» **How to complete this task**: Copy each line of the data exactly. Leave nothing out.
(Beginning of Data section)
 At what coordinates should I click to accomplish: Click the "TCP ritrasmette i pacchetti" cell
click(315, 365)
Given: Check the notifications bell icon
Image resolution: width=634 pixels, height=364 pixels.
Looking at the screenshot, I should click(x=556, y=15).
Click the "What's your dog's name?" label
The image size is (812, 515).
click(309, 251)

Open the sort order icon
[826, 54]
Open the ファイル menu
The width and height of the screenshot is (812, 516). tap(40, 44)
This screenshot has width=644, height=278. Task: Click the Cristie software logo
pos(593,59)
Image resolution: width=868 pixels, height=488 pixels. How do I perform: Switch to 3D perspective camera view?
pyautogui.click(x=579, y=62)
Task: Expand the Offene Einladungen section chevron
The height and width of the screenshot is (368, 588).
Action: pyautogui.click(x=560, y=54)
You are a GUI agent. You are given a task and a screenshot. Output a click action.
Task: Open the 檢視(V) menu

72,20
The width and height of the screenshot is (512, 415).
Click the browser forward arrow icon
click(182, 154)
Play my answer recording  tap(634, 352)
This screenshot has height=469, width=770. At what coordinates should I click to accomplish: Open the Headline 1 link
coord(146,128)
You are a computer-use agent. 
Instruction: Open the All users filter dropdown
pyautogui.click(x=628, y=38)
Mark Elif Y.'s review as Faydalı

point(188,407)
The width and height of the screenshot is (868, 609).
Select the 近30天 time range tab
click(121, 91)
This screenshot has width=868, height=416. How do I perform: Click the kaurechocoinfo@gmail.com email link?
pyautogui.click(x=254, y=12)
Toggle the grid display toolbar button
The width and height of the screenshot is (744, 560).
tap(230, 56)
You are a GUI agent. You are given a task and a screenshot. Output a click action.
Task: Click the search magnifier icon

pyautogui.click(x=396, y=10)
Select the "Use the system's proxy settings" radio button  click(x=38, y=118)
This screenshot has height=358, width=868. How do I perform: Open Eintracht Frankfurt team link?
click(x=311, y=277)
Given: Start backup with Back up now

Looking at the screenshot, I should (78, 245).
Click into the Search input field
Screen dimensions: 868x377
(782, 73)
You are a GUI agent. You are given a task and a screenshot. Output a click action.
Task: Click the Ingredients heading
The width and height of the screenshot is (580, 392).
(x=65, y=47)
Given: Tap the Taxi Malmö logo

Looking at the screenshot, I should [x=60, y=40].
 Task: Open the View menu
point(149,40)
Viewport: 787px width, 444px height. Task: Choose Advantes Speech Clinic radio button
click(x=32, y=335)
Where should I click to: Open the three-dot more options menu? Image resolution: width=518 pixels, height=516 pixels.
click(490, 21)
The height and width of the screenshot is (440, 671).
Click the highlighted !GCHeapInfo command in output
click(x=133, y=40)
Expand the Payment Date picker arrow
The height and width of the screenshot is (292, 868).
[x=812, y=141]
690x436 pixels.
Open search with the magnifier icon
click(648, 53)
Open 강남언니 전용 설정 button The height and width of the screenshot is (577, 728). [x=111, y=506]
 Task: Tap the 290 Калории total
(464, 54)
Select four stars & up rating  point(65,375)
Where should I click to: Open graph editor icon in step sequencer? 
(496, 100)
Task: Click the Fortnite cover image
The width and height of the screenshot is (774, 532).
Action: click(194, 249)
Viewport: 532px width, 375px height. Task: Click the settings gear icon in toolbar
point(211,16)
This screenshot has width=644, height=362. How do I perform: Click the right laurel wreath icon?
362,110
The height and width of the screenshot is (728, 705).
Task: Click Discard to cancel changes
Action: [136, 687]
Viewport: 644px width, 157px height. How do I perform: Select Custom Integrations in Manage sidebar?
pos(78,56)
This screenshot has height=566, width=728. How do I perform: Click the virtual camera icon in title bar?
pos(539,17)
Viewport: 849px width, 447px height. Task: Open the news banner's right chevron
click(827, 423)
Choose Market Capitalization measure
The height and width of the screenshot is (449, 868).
(End of Data section)
» **Written answer**:
 At what coordinates should I click to accomplish: Click the "TCP ritrasmette i pacchetti" cell
click(315, 365)
Given: Check the notifications bell icon
Image resolution: width=634 pixels, height=364 pixels.
Looking at the screenshot, I should click(x=556, y=15).
Click the "What's your dog's name?" label
The image size is (812, 515).
click(309, 251)

Open the sort order icon
[826, 54]
Open the ファイル menu
The width and height of the screenshot is (812, 516). tap(40, 44)
This screenshot has width=644, height=278. Task: Click the Cristie software logo
pos(593,59)
Image resolution: width=868 pixels, height=488 pixels. How do I perform: Switch to 3D perspective camera view?
pyautogui.click(x=579, y=62)
Task: Expand the Offene Einladungen section chevron
The height and width of the screenshot is (368, 588).
Action: pyautogui.click(x=560, y=54)
You are a GUI agent. You are given a task and a screenshot. Output a click action.
Task: Open the 檢視(V) menu

72,20
The width and height of the screenshot is (512, 415).
Click the browser forward arrow icon
click(182, 154)
Play my answer recording  tap(634, 352)
This screenshot has height=469, width=770. At what coordinates should I click to accomplish: Open the Headline 1 link
coord(146,128)
You are a computer-use agent. 
Instruction: Open the All users filter dropdown
pyautogui.click(x=628, y=38)
Mark Elif Y.'s review as Faydalı

point(188,407)
The width and height of the screenshot is (868, 609).
Select the 近30天 time range tab
click(121, 91)
This screenshot has width=868, height=416. How do I perform: Click the kaurechocoinfo@gmail.com email link?
pyautogui.click(x=254, y=12)
Toggle the grid display toolbar button
The width and height of the screenshot is (744, 560).
tap(230, 56)
You are a GUI agent. You are given a task and a screenshot. Output a click action.
Task: Click the search magnifier icon

pyautogui.click(x=396, y=10)
Select the "Use the system's proxy settings" radio button  click(x=38, y=118)
This screenshot has height=358, width=868. How do I perform: Open Eintracht Frankfurt team link?
click(x=311, y=277)
Given: Start backup with Back up now

Looking at the screenshot, I should (78, 245).
Click into the Search input field
Screen dimensions: 868x377
(782, 73)
You are a GUI agent. You are given a task and a screenshot. Output a click action.
Task: Click the Ingredients heading
The width and height of the screenshot is (580, 392).
(x=65, y=47)
Given: Tap the Taxi Malmö logo

Looking at the screenshot, I should [x=60, y=40].
 Task: Open the View menu
point(149,40)
Viewport: 787px width, 444px height. Task: Choose Advantes Speech Clinic radio button
click(x=32, y=335)
Where should I click to: Open the three-dot more options menu? Image resolution: width=518 pixels, height=516 pixels.
click(490, 21)
The height and width of the screenshot is (440, 671).
Click the highlighted !GCHeapInfo command in output
click(x=133, y=40)
Expand the Payment Date picker arrow
The height and width of the screenshot is (292, 868).
[x=812, y=141]
690x436 pixels.
Open search with the magnifier icon
click(648, 53)
Open 강남언니 전용 설정 button The height and width of the screenshot is (577, 728). [x=111, y=506]
 Task: Tap the 290 Калории total
(464, 54)
Select four stars & up rating  point(65,375)
Where should I click to: Open graph editor icon in step sequencer? 
(496, 100)
Task: Click the Fortnite cover image
The width and height of the screenshot is (774, 532).
Action: click(194, 249)
Viewport: 532px width, 375px height. Task: Click the settings gear icon in toolbar
point(211,16)
This screenshot has width=644, height=362. How do I perform: Click the right laurel wreath icon?
362,110
The height and width of the screenshot is (728, 705).
Task: Click Discard to cancel changes
Action: [136, 687]
Viewport: 644px width, 157px height. How do I perform: Select Custom Integrations in Manage sidebar?
pos(78,56)
This screenshot has height=566, width=728. How do I perform: Click the virtual camera icon in title bar?
pos(539,17)
Viewport: 849px width, 447px height. Task: Open the news banner's right chevron
click(827, 423)
Choose Market Capitalization measure
The height and width of the screenshot is (449, 868).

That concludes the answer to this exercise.